THE TASK: In the entries below, filter for the word "agent" and copy every matching line.

LISTED ENTRIES:
--*--

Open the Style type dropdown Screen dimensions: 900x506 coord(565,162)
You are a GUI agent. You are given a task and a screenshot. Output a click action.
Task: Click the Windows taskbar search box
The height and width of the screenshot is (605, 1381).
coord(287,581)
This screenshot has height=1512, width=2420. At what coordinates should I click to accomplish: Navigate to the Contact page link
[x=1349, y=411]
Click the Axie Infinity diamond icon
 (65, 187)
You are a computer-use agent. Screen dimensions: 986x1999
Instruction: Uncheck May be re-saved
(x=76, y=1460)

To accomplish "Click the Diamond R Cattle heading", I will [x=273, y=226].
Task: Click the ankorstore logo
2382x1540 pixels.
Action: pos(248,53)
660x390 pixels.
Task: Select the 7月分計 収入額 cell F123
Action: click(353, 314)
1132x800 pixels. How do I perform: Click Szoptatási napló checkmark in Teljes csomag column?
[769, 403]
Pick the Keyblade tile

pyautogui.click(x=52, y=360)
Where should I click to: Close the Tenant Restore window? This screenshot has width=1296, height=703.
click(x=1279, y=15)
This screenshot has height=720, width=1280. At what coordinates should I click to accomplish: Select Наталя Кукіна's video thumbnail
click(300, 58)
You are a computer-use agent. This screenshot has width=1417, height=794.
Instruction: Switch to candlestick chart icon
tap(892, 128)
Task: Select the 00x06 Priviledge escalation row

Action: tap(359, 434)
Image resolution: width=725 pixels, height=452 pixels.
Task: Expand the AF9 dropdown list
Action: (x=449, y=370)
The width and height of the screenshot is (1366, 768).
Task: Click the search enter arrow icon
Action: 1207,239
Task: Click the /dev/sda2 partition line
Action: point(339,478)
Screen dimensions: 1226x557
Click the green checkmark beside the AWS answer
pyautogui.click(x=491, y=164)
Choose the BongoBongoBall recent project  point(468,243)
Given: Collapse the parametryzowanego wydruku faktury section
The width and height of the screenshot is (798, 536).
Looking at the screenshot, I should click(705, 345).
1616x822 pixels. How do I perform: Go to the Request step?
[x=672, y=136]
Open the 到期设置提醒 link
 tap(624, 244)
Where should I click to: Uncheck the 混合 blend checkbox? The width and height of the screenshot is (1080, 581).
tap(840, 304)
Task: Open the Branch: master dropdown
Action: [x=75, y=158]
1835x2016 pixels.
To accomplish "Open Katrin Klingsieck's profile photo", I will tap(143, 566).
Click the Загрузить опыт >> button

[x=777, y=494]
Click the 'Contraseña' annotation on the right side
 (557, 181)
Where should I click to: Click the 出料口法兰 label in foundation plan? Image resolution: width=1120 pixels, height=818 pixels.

--*--

EXERCISE RESPONSE:
You are a GUI agent. You are given a task and a screenshot. Output a click action.
You are a computer-use agent. Screen dimensions: 986x1999
You are a computer-use agent. This screenshot has width=1417, height=794.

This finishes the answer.